Extrait du document:
•••

Mem. Ne jamais croire ce que les gens me disent au sujet des routes et des auberges, mais toujours prévoir moi-même tout le nécessaire portatif pour le confort et la protection contre de possibles désastres.
J’ai dormi ici pour la première fois sur un matelas rempli de paille de blé indien. Ils n’en utilisent pas d’autre dans ce simple endroit et je me suis reposée aussi bien que sur la plus luxueuse couche. Le matelas consiste en un sac de matériau grossier ouvert d’un côté, que l’on remplit avec une quantité suffisante de paille, et il est rempli de paille fraiche pour chaque nouvel invité.
Comment en Angleterre une gouvernante ne s’étonnerait-elle pas de voir une belle femme se contenter d’un tel lit ? Mais ceux qui voyagent à dos de mulets à travers les montagnes et les landes ne doivent pas être trop difficiles.
26 mars - A environ six miles de Menton sur la route de Vintimille se trouve le pont Saint Louis construit à travers un ravin sur les rochers. Sa hauteur est de 350 à 400 pieds de haut. Il est fait d’une seule arche d’une envergure immense et c’est une construction admirable qui imite les travaux des romains. L’eau coule en cascade dans le ravin en dessous, sur lequel un aqueduc est construit qui ajoute beaucoup au bel effet du pont. Une large et curieuse grotte ou galerie est taillée dans les rochers près du pont mais nous n'avons eu le temps de la voir qu’en passant.

•••

Série de tâches:
**A)** Selon le récit de voyage, quelle est la hauteur du pont Saint Louis ?
**B)** Rédigez la suite du récit de voyage en partant de sa dernière phrase.

Matériel fourni:
•••

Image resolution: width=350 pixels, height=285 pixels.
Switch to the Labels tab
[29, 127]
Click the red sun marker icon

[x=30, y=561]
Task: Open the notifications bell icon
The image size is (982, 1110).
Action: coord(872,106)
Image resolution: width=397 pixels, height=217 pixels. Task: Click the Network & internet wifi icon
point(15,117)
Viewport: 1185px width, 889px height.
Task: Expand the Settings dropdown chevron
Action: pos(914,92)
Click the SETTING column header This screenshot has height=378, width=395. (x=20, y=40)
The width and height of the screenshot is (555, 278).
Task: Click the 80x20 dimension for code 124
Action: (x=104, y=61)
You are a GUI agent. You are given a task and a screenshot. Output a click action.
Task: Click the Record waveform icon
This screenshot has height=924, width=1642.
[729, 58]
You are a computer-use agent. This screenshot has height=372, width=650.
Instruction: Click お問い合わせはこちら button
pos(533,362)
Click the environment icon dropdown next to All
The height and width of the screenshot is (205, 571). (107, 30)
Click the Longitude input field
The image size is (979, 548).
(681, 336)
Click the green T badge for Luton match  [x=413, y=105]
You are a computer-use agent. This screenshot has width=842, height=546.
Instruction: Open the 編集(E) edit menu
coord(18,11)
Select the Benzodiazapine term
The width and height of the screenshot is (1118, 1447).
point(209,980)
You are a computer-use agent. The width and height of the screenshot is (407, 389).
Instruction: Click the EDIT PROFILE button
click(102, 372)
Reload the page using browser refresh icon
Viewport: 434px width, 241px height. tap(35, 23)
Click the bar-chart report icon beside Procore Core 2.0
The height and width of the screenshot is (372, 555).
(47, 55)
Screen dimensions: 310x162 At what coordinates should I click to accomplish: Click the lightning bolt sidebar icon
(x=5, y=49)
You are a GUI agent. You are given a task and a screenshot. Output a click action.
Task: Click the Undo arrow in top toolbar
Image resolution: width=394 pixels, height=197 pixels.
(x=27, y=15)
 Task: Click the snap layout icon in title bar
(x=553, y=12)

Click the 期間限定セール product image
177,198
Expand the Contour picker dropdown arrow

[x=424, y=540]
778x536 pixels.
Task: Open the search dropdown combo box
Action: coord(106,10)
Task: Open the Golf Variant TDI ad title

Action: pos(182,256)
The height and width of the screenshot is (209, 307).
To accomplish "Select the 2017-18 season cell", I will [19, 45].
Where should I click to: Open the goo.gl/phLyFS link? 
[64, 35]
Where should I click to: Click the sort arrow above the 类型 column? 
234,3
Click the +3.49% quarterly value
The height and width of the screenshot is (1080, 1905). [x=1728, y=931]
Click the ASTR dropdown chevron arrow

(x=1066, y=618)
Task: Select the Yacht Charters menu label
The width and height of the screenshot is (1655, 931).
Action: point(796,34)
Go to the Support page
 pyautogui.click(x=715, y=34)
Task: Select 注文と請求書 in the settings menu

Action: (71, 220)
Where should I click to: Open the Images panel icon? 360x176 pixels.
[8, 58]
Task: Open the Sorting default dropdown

•••

Réponses:
**A)** Elle est de 350 à 400 pieds.

**B)**
Le pont Saint Louis et l’aqueduc ont été construits sur ordre de Napoléon et serviront comme un monument durable de son esprit hardi et entreprenant. Les voyageurs en France et en Italie auront souvent lieu de rappeler sa mémoire avec gratitude. Car il a rendu bien des voyages faciles et agréables, ce qui sans son aide aurait été un pénible et dangereux pèlerinage.
On peut souhaiter que le Roi de Sardaigne continue la route si admirablement commencée par Napoléon. Mais sera-t-il déterminé à entreprendre cette tâche très utile ; bien des années doivent passer avant qu’elle ne soit accomplie car les travaux ici ne sont que lentement menés.
Il y a environ 8 à 10 ouvriers là où il en faudrait une centaine.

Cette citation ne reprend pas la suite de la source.